Navajo Quilt Block PatternNavajo is a traditional patchwork quilt block pattern. The design isn't rotary cuttable at some common finished sizes, so I approached the block from a units standpoint (choosing a unit size first, and then multiplying it to calculate the block size). The result is a block that can be easily assembled using rotary cutting methods.
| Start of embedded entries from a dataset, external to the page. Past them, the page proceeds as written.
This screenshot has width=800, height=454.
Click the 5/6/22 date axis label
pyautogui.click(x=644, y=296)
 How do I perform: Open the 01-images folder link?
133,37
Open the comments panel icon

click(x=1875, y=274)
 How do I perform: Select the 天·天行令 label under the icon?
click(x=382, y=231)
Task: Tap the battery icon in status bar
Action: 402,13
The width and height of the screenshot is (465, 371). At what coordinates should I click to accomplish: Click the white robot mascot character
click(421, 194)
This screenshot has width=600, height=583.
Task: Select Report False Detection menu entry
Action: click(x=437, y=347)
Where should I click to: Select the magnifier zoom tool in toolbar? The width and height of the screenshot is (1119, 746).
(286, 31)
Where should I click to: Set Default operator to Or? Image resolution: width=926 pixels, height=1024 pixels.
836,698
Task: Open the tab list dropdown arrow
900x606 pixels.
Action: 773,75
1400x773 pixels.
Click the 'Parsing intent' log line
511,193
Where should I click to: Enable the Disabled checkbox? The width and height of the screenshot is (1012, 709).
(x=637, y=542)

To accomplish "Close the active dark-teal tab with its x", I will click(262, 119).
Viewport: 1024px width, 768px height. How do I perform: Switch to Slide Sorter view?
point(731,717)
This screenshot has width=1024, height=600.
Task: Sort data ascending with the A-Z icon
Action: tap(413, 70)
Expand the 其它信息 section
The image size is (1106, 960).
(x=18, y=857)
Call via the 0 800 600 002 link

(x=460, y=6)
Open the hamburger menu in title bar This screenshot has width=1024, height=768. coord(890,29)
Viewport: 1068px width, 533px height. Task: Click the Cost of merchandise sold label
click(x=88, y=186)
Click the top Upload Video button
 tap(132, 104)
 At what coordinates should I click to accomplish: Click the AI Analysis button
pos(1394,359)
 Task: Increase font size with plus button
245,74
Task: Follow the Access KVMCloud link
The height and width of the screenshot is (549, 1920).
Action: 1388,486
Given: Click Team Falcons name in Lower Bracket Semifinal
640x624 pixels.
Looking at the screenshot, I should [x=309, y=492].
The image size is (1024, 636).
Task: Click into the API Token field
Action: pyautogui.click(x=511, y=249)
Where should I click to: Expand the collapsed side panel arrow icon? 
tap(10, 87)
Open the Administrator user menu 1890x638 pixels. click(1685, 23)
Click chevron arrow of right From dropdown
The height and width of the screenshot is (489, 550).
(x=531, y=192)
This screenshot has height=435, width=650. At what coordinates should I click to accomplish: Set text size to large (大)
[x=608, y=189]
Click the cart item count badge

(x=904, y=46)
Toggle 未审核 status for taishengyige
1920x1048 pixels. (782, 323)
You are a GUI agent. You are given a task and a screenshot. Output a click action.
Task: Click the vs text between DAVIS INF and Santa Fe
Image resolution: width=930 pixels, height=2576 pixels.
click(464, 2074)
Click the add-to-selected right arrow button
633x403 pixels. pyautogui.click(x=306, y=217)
Finished Quilt Block: 10-3/4" x 10-3/4"
The Navajo quilt block is made by surrounding a large square with half square triangle units. Four small quarter square triangles sit at each corner of the large square. You'll notice that half squares and quarter squares look exactly alike, but their bone structures are very different:
- Half square triangles (not the combo-units, just the individual triangles in them) have straight grain threads running parallel to their short edges; the stretchy bias runs along their long edge
- Quarter square triangles are cut so that the fabric's straight grain runs parallel to each triangle's longest edge; the bias runs along short edges
The long edges of the small triangles that sit at the corner points of the Navajo's square lie along the outer edges of the quilt block -- a spot where straight grain helps stabilize the block.
Does grain really matter for the small edge length involved in the Navajo quilt block? Honestly, probably not, but it doesn't hurt to become accustomed to cutting patches in the technically correct way. No matter how you cut them, the handle these small triangles with care to avoid stretch.
We'll make half square triangle units using a quick sandwich method. It's an extra step, but I encourage you to cut the parent squares slightly larger than the size given on page 2, and then trim back the finished units after assembly so that their dimensions are perfect; you'll find trimming instructions in the half square triangle units tutorial.
The Navajo quilt block makes a wonderful scrap quilt. Choose turquoises, other blues and greens, sand-colored fabrics, purples -- those colors remind me of the western United States, which I associate with the block. Choose colors that speak to you, and don't be afraid to change the color value arrangement (see page 3 for an alternate layout).
Blocks can be sewn side by side -- the triangles that surround each center section make blocks appear to be on-point. Navajo blocks look wonderful as strippy quilts, where blocks are sewn into columns that are separated by more columns created with patchwork or long strips of fabric.